## Text passage
******

I guess the issue is coming from my pipeline that read the data from my TFRecord file and create tf.data.Dataset
- I have 1 TFRecord file for training and one for serving
- I am doing very standard things like tf.data.TFRecordDataset shuffle, cache, map, prefetch and cache
- I guess something I am doing is not correct when using TPU:

features_spec = {
    'input_ids': tf.io.FixedLenFeature([], tf.string, default_value=''),
    'attention_mask': tf.io.FixedLenFeature([], tf.string, default_value=''),
    'token_type_ids': tf.io.FixedLenFeature([], tf.string, default_value=''),
    'label': tf.io.FixedLenFeature([], tf.int64, default_value=0)
}

example = tf.io.parse_single_example(record, features_spec)

f0 = tf.ensure_shape(tf.io.parse_tensor(example['input_ids'], out_type=tf.int32), (None,))
f1 = tf.ensure_shape(tf.io.parse_tensor(example['attention_mask'], out_type=tf.int32), (None,))
f2 = tf.ensure_shape(tf.io.parse_tensor(example['token_type_ids'], out_type=tf.int32), (None,))
return {'input_ids': f0, 'attention_mask': f1, 'token_type_ids': f2}, example['label']


I am debugging my code but I don't managed to understand that the error messages means:
"The Encode() method is not implemented for DatasetVariantWrapper objects"
I look at the code but it didn't help https://github.com/tensorflow/tensorflow/blob/master/tensorflow/core/framework/dataset.cc
It seems that tf.data.Dataset takes an argument DT_VARIANT tensor that represents the dataset.

Why the issue only appear in keras model.fit and for TPU ? I can loop over the dataset and check that the shape and the data are correct.  Where in my code should I look at ? What is specific to TPU  in this case ?

Thanks for any suggestion and guidance.

******

(Records for locating described items)

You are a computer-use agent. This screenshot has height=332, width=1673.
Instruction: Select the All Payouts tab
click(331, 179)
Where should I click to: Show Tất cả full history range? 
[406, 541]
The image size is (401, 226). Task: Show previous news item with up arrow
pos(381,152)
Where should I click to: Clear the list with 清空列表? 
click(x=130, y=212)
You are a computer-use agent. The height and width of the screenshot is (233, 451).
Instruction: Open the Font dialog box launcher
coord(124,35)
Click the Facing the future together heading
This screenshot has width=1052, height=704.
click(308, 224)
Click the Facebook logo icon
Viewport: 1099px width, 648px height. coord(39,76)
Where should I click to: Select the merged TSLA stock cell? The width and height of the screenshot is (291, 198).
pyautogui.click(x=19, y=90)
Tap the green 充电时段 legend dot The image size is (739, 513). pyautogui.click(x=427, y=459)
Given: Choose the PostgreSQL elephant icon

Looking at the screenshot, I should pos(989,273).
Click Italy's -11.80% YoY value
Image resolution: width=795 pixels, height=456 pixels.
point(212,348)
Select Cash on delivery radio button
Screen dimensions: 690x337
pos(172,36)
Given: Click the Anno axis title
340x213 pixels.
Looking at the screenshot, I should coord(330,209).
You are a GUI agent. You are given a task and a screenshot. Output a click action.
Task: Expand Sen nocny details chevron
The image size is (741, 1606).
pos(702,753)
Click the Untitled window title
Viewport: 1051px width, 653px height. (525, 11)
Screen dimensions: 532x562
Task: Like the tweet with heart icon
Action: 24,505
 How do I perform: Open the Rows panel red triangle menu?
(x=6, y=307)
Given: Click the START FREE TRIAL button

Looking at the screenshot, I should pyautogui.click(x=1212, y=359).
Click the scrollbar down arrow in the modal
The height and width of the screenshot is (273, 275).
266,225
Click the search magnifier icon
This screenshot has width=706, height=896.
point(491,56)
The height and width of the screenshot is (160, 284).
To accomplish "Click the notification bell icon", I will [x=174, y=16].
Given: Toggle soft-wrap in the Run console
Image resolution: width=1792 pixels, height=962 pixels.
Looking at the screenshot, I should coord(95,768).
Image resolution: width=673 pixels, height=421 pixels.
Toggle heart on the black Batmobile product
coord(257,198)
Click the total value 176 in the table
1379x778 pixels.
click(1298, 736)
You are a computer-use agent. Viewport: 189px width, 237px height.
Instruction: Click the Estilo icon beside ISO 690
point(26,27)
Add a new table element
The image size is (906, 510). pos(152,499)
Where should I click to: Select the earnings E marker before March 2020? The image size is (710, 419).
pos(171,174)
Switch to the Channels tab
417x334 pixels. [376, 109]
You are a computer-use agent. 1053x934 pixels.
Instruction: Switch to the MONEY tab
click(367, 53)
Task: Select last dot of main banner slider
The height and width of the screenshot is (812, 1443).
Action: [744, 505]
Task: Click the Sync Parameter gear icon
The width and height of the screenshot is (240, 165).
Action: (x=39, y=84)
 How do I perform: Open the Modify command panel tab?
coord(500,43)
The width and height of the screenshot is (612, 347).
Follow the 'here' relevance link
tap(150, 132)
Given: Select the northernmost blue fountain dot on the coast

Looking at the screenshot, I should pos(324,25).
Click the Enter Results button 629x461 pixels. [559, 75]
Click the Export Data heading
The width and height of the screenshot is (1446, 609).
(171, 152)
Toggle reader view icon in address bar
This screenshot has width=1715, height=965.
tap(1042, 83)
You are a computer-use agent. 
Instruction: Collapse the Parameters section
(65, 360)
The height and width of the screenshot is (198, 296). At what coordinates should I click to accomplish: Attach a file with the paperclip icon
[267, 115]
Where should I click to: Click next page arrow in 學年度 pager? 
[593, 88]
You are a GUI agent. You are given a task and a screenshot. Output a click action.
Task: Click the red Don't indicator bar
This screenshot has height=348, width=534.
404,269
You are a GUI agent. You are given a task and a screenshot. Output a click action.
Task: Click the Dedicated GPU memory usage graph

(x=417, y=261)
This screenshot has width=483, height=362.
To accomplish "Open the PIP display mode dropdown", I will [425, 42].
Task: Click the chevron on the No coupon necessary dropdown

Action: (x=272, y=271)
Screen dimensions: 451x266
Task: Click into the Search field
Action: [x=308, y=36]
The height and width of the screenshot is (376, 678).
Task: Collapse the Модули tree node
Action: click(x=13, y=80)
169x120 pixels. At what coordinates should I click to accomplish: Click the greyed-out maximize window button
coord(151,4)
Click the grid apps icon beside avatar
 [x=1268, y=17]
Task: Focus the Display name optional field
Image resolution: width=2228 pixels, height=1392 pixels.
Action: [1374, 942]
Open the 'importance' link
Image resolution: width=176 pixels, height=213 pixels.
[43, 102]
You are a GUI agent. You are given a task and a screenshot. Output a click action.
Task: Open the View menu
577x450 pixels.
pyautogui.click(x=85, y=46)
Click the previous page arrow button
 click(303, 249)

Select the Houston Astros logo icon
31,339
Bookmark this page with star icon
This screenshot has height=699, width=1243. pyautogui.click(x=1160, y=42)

******

## Required tasks
**A)** Which error message does the forum post quote?
**B)** Print everything in the forum post from "example = tf.io.parse_single_example(record, features_spec)" down to "represents the dataset.".

## Answers provided
**A)** "The Encode() method is not implemented for DatasetVariantWrapper objects"

**B)**
example = tf.io.parse_single_example(record, features_spec)

f0 = tf.ensure_shape(tf.io.parse_tensor(example['input_ids'], out_type=tf.int32), (None,))
f1 = tf.ensure_shape(tf.io.parse_tensor(example['attention_mask'], out_type=tf.int32), (None,))
f2 = tf.ensure_shape(tf.io.parse_tensor(example['token_type_ids'], out_type=tf.int32), (None,))
return {'input_ids': f0, 'attention_mask': f1, 'token_type_ids': f2}, example['label']


I am debugging my code but I don't managed to understand that the error messages means:
"The Encode() method is not implemented for DatasetVariantWrapper objects"
I look at the code but it didn't help https://github.com/tensorflow/tensorflow/blob/master/tensorflow/core/framework/dataset.cc
It seems that tf.data.Dataset takes an argument DT_VARIANT tensor that represents the dataset.